Comment on xkcd #2875: 2024
HelixDab2@lemm.ee 10 months agoAs someone that’s been alive since Ford… Yeah, I’d love to have Obama back. I didn’t agree with him all the time–or even a lot of the time–but he was reasonable and largely measured, and managed to work fairly effectively with a divided congress. Would I rather have someone like Jimmy Carter again? Sure. Would I much, much rather have another Obama than another Bush, Reagan, or–may the dark lord protect us–Trump? Absolutely.
(Am I pretending that Clinton didn’t happen? Yes.)
UnderpantsWeevil@lemmy.world 10 months ago
They were administrative repeats, minus the sex scandal.
Trade deals and bailouts and immigrant witch hunts and government shut downs and echoes of a prior war that they never managed to clean up. Both presidents focused themselves on the project of further privatization, with Clinton giving us HMOs and Obama delivering the ACA. Both presided over tech booms, which were promised as a panacea to poor wage growth. Both squandered their majorities and frittered away their executive authority, while the market economy swelled and the labor economy sagged. Both ushered in fascist televangelists because they couldn’t improve the material conditions of their constituents.
HelixDab2@lemm.ee 10 months ago
One big difference was that Clinton enacted Don’t Ask Don’t Tell, while Obama was much friendlier in general to LGBTQ people and their rights. In my opinion, Obama was a better communicator, but that might be because he was speaking at a generally higher level and communicating policy and law rather than empathy. They had different approached to law, and I definitely preferred Obama’s.
Unfortunately, under a fundamentally capitalist system, there’s not a lot that can be done to make sure real wages grow for the workers, aside from a strong NLRB and having solid pro-union policies.
Here’s an area I very, very strongly disagree on. I oppose a strong executive branch that can enact edict without oversight. I believe the gov’t branches should largely be equal, and Obama went too far in uses of presidential power, which Trump then expanded on. That’s an awful precedent. We revolted against Britain for a good reason, and I would prefer to not see a need for American Revolution Pt II.
UnderpantsWeevil@lemmy.world 10 months ago
Clinton enacted DADT with the blessing of the liberal movement while Obama dragged his feet on gay marriage until long after the SCOTUS had ruled on Obergefell v Hodges. The Respect for Marriage Act wasn’t even Obama’s legislation. It was signed in 2022 under Biden.

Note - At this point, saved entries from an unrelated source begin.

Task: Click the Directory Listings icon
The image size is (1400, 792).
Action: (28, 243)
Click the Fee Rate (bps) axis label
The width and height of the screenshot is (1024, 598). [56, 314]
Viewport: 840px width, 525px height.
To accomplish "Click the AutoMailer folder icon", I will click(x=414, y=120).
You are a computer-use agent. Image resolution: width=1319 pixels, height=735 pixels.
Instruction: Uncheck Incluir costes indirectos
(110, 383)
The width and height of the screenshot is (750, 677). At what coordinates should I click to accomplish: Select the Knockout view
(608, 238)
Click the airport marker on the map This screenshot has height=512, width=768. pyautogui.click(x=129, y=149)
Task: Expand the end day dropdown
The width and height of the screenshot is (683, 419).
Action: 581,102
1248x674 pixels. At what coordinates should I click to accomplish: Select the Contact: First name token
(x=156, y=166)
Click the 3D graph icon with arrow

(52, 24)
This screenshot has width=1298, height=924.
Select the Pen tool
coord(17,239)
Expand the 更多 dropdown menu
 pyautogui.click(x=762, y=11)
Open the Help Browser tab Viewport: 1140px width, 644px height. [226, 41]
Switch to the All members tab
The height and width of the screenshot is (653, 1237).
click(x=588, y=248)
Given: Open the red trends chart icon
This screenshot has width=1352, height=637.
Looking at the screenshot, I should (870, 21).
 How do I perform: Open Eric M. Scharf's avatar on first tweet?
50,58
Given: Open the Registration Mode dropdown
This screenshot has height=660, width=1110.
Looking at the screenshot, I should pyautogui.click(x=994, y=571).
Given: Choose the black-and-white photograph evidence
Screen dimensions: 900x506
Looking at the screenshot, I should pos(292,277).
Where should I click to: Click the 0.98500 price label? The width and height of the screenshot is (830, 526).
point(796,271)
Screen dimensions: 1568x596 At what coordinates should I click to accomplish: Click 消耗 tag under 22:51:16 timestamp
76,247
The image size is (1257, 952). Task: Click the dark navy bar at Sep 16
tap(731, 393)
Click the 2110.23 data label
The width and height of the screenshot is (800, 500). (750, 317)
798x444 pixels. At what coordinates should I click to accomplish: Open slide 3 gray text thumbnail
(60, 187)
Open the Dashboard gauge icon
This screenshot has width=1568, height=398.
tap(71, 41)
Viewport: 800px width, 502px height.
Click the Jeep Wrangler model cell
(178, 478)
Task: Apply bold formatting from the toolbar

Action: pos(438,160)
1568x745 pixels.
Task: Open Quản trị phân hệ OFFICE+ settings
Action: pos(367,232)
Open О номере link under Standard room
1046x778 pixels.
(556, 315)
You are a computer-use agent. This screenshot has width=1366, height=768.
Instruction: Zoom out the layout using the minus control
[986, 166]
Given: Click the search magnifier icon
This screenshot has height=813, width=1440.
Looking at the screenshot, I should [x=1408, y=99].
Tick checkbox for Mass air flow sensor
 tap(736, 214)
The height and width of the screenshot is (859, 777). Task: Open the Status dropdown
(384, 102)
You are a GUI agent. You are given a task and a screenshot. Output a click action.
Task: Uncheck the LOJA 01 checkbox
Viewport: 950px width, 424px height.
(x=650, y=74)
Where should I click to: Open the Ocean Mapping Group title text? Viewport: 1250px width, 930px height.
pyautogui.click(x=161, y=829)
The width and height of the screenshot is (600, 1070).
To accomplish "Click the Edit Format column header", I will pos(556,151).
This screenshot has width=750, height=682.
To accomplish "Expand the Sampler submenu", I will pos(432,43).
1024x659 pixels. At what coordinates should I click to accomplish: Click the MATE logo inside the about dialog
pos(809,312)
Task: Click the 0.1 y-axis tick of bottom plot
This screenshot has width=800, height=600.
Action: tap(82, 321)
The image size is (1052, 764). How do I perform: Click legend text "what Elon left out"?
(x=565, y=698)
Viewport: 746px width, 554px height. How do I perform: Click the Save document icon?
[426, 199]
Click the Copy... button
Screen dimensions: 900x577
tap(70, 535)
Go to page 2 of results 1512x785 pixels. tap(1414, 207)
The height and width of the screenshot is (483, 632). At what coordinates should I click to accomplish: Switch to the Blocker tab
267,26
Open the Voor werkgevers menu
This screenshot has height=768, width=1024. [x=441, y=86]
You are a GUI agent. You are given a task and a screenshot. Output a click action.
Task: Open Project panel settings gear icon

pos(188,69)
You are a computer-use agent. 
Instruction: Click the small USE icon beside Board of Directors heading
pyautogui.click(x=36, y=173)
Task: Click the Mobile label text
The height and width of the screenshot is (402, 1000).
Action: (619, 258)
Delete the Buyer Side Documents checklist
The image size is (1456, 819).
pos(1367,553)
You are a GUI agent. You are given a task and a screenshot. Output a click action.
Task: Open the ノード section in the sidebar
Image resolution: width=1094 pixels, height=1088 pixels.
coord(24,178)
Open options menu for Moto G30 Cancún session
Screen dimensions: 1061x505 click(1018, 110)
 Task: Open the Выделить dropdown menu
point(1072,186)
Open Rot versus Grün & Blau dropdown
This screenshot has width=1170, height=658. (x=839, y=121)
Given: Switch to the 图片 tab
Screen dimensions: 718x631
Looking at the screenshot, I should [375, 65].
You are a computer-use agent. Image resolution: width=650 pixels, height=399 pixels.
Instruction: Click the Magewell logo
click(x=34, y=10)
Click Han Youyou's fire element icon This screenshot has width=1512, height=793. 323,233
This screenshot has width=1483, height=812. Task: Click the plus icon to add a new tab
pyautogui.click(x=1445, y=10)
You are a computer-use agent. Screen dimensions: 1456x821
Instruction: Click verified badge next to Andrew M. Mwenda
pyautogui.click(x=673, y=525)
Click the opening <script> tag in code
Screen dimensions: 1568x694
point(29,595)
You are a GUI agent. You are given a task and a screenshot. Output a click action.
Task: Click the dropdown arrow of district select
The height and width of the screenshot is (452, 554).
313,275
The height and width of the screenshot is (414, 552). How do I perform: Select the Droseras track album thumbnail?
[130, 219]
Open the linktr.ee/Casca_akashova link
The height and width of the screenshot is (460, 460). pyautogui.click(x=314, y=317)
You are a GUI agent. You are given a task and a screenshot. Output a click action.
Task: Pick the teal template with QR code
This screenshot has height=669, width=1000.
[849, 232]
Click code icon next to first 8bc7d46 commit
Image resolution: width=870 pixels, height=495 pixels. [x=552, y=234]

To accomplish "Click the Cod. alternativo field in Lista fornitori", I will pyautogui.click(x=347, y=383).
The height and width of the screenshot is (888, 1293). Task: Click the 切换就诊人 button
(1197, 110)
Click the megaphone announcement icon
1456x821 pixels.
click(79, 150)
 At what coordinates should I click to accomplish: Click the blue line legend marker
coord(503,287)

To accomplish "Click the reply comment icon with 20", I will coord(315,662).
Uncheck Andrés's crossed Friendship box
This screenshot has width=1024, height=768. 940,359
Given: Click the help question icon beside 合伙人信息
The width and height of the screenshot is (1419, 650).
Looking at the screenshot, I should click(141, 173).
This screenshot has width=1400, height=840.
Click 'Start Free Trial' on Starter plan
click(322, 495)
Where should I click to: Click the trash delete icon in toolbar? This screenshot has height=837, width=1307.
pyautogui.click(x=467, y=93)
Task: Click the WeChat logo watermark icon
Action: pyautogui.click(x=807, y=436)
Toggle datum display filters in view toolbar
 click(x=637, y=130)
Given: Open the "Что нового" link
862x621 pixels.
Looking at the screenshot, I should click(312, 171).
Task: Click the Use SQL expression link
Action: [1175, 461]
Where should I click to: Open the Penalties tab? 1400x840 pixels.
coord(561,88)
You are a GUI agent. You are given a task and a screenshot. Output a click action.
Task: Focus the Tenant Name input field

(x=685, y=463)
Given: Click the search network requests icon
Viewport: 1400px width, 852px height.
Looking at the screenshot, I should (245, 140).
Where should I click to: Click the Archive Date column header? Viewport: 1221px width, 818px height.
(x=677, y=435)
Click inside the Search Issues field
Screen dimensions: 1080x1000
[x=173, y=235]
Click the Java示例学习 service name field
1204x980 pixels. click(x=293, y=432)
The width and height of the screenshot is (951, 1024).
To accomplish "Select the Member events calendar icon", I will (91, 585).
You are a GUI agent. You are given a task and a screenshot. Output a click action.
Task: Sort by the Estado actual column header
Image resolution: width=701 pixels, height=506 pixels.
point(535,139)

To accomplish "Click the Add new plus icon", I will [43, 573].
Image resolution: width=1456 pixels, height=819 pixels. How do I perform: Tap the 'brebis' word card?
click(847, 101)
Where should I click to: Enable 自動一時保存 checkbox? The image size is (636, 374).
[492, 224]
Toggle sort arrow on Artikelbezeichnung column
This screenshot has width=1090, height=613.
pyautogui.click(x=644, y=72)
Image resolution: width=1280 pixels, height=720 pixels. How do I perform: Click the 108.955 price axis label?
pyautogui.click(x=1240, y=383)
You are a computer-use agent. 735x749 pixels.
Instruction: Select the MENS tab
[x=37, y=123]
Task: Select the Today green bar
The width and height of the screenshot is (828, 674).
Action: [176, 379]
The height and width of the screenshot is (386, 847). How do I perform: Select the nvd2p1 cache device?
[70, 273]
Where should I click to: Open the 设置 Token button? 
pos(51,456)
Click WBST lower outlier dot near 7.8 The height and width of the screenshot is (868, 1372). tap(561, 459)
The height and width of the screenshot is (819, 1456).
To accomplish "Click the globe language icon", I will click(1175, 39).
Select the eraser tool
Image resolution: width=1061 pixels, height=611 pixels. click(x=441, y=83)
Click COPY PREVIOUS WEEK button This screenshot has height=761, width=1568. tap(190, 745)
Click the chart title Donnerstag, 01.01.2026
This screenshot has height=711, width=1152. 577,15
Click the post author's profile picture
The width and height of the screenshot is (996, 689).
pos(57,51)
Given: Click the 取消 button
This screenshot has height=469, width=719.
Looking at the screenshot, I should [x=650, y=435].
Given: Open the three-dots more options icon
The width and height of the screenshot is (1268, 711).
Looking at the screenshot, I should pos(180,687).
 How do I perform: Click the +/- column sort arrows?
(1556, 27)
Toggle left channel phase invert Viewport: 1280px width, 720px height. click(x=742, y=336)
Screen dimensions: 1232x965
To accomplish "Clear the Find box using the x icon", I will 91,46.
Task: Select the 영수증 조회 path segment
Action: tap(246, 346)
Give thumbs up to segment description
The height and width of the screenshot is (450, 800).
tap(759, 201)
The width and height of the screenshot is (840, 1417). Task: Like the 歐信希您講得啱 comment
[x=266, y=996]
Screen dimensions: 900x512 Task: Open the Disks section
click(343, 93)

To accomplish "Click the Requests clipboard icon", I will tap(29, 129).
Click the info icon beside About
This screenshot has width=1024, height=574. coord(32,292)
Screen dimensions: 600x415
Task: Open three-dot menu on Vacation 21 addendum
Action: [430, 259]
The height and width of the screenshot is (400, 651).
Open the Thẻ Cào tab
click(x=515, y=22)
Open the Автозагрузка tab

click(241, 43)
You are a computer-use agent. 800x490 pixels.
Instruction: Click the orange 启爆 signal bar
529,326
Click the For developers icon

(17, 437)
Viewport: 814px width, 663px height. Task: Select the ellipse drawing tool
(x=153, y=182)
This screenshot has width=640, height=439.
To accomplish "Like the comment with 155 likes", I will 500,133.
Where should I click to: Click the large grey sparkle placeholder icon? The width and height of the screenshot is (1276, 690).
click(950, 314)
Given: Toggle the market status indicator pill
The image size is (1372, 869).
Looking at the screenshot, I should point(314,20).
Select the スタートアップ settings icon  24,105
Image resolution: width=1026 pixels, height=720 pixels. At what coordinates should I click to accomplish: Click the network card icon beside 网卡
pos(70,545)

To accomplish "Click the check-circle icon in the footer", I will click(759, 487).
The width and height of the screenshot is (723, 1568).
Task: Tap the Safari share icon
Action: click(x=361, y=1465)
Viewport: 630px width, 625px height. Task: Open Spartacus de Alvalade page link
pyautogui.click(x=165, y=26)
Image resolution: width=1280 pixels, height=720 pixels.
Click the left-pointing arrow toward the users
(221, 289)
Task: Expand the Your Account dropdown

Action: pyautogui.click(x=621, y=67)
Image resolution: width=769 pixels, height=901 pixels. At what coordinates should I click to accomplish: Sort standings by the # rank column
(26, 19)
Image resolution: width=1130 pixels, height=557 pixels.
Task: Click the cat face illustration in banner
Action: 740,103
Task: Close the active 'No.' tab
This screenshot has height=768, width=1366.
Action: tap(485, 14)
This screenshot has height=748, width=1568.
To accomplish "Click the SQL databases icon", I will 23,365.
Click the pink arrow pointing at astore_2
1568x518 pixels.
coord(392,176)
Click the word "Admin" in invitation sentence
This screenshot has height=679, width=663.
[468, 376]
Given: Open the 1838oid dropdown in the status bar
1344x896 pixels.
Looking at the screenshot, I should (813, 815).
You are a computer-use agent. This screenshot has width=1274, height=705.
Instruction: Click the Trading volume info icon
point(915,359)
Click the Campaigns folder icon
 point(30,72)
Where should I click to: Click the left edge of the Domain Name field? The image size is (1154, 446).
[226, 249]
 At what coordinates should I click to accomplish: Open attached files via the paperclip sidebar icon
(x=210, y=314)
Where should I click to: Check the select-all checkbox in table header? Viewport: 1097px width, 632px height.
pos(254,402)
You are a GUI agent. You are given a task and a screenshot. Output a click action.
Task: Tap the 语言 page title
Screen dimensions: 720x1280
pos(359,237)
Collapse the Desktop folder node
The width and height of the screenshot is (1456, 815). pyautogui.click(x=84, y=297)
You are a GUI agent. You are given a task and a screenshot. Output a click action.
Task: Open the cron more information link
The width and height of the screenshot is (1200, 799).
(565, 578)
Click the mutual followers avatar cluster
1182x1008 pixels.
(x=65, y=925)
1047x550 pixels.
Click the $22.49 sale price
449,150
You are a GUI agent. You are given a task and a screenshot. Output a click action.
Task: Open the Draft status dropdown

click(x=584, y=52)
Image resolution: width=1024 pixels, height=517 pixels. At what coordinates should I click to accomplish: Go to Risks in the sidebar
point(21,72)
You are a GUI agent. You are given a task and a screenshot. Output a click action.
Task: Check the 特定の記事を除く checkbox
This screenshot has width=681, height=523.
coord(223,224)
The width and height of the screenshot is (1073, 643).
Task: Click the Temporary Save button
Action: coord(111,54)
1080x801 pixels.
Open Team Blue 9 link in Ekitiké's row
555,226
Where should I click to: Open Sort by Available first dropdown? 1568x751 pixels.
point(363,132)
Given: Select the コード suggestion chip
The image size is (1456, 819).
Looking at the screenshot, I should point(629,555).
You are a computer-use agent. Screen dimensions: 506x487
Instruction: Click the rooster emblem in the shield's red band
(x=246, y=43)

Sure there is. The US Federal Government is the largest employer in the country. If the President wants to raise wages, one of the most straightforward decisions he can make is to simply raise starting salaries for government workers. This instantly puts upward pressure on the national wage rate, makes federal jobs more desirable, and improves the economic conditions of millions of federal workers.
In fact, this is one of Obama’s few direct actions. He signed an EO raising base pay for federal workers to $10.10 back in 2014. A meager improvement, particularly when national cost-of-living had long since exceeded what amounts to a $20k/year salary. But hey? Notably better than $7.25.
That’s cool. Your opinion doesn’t matter. You have no control over the extent to which Presidents exercise their authority.
You might applaud Obama for spending eight years sitting on his hands and boo Trump for taking a direct and aggressive role in shaping national policy. But Obama’s fecklessness put no constraint on his successor. No more than Clinton’s limited Bush. No more than Hoover’s limited FDR.
Its a precedent that’s been in effect under dozens of prior administrations. You govern the country with the tools you’re given. Or you don’t. But there’s no reward for pulling a Calvin Coolidge or a Rutherford B. Hayes and sitting on the sidelines while your country circles the drain.
The only precedent you’ll have set is one in which your party gets booted from office when the people you’re selected to represent continue to suffer under conditions you failed to alleviate.
HelixDab2@lemm.ee 10 months ago
It’s a precedent because presidents take power–not use the power they were given–and then the courts eventually say, yeah, okay, we guess that the constitution doesn’t really apply here after all. Then it’s precedent for the next president to take even more power, and repeat. I give it the thumbs down because even though it means that a good president can use that power to accomplish good things, it means that a shitty president can use it to do enormous amounts of damage in a very, very short period of time. Supporting that kind of trash means that you’re handing the tools of your own demise to the people that want to tear down democracy. You can support that if you want; I won’t.
In point of fact, Obama’s restraint did put constraints on Trump. It meant that he had to go to court multiple times over things, and he lost on a lot. Like his Muslim ban; remember that? If Obama had greatly expanded executive power in the same way that Trump did, then Trump would have had far, far fewer court challenges to act as speed bumps.